▶ [WRITTEN TASK] Rewrite the lines of the material from the one containing "Rituals pakket (111, 2256)" through the one containing "Vyhledat (788, 41)", replacing "Kerstpakket" with "Kerstbox" and changing nothing else.

▶ [RECORDS FOR THIS TASK]
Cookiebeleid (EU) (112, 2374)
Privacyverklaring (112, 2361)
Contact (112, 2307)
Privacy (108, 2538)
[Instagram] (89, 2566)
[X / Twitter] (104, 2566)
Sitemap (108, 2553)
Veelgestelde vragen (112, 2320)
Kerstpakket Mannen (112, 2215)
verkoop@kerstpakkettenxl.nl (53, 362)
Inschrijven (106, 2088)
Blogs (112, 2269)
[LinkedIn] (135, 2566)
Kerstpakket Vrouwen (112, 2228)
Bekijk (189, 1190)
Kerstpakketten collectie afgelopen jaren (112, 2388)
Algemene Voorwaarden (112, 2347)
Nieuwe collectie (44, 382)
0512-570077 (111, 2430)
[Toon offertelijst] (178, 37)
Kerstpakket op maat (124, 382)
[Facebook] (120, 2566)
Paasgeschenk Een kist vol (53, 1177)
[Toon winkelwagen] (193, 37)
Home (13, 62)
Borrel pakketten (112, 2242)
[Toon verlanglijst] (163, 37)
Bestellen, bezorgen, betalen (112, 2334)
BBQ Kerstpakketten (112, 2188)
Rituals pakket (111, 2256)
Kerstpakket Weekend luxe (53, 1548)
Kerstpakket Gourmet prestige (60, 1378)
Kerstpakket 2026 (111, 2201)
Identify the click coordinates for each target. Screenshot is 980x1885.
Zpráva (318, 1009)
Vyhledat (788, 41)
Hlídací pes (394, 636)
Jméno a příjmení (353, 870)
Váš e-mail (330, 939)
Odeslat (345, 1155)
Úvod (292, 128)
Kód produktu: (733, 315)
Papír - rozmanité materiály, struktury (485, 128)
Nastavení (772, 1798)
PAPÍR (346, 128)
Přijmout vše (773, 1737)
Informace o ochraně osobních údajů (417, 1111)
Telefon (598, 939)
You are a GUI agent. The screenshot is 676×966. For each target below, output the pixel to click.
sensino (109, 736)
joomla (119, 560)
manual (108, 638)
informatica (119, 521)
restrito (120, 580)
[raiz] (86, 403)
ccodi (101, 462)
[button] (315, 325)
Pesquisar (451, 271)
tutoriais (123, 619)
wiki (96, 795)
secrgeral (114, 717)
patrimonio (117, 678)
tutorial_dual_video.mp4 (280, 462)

▶ [COMPLETE ANSWER]
Rituals pakket (111, 2256)
Kerstbox Weekend luxe (53, 1548)
Kerstbox Gourmet prestige (60, 1378)
Kerstbox 2026 (111, 2201)
Identify the click coordinates for each target. Screenshot is 980x1885.
Zpráva (318, 1009)
Vyhledat (788, 41)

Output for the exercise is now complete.